How to Maintain Healthy Boundaries with Clients

How to Maintain Healthy Boundaries with Clients

Understanding boundaries is an important step to achieving physical and emotional health. They can empower you, protect your self-esteem, and lead to healthy relationships in your personal and professional life.

Boundaries are limits or rules that help us understand what is safe and permissible, when dealing with other people’s behavior. Personal boundaries help us understand how much physical and emotional space is needed and what kinds of communication and behaviors are acceptable.

Our team at Warriors Heart understands how important it is to have defined boundaries with our clients. Our relationships are built on a foundation of trust and safety.

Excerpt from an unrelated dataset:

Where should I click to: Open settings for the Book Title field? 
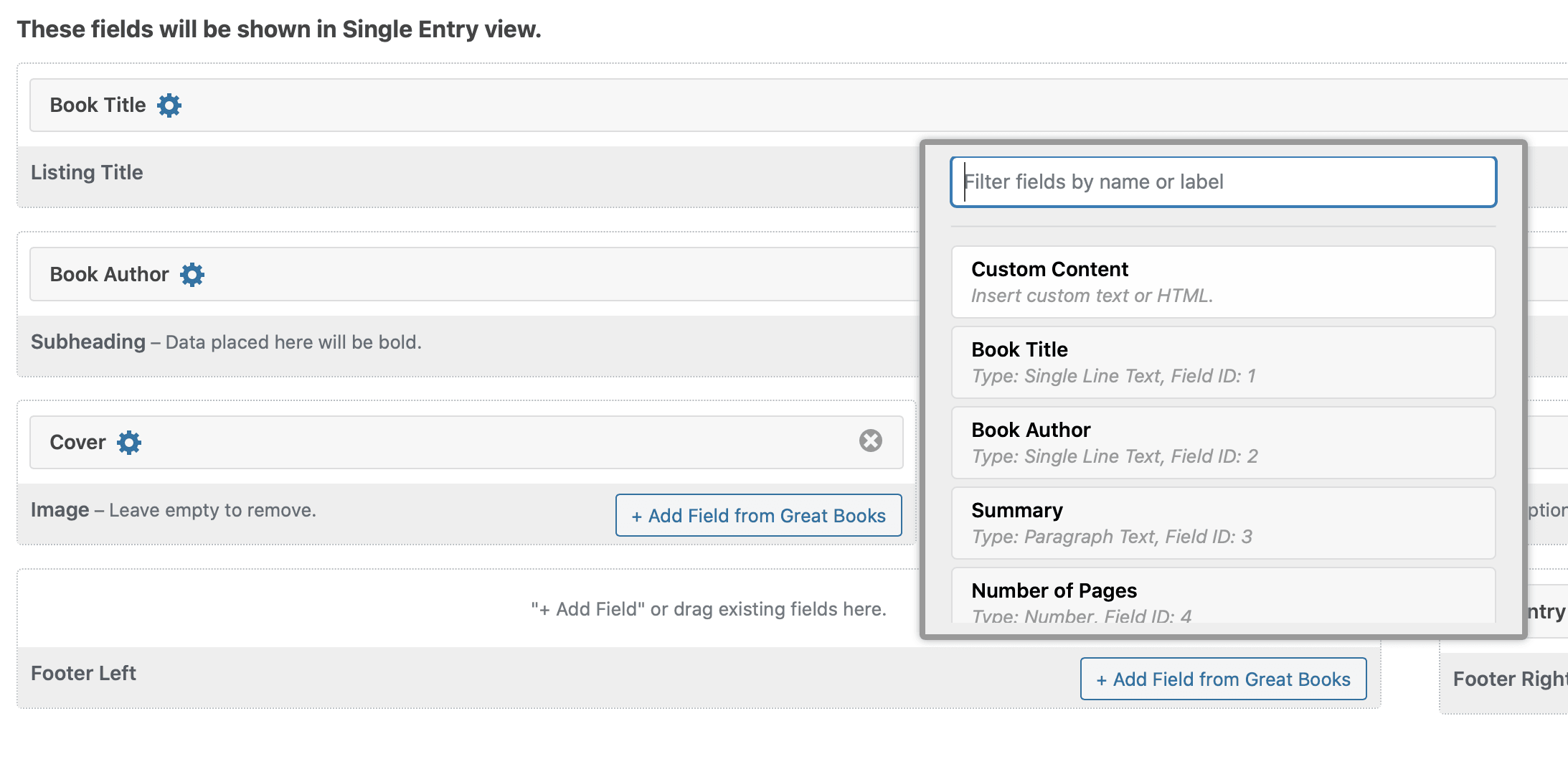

We understand that each client is unique and has different needs and boundaries. Boundary crossings are not uncommon and though some are harmful, we strive to make every event into a learning experience. We tailor our treatment plans to meet each client’s needs, whether it’s spending extra time with certain clients, allowing extra phone time or extending curfews.

Most boundary violations happen when someone tries to control the behavior or values of another. These violations can be harmful to the client, family, or the treatment industry. Another common boundary violation is a dual relationship. This is when a non-professional, personal relationship causes a conflict of interest between staff and a client. Even something as seemingly benign as being friends on social media can be unethical in our industry.

It’s important to remember that many of our clients lack a sense of personal boundaries. They may not realize they are crossing boundaries like touching, hugging or asking for alone time. It’s up to the employee to maintain those boundaries.

Here are some of the warning signs you can watch for:

  • Thinking you are very special to the client, you enjoy spending time with the client
  • Increased socializing during and after your work hours
  • Making exceptions for one client over another
  • Granting favors outside of treatment (purchasing tobacco products for a client)
  • Wishing you could rescue the client
  • Enjoying being needed by them

You should also be mindful of personal boundary violations like the following:

  • Name calling
  • Yelling at you
  • Treats you inferior
  • Excessive teasing
  • Demanding
  • Threatening with ultimatums
  • Sexually assaultive
  • Physically assaultive
  • Mocking or ridicule

It is crucial to protect yourself from becoming a victim or perpetrator of boundary violations. Be mindful of the rules and ask yourself if you are being ethical. Check with coworkers or a supervisor before agreeing to any favors. Practice self-care and seek assistance if you feel a boundary has been crossed. Set your boundaries and remain consistent; be firm with clients.

Remember, we are here to help our clients and to above all, do no harm.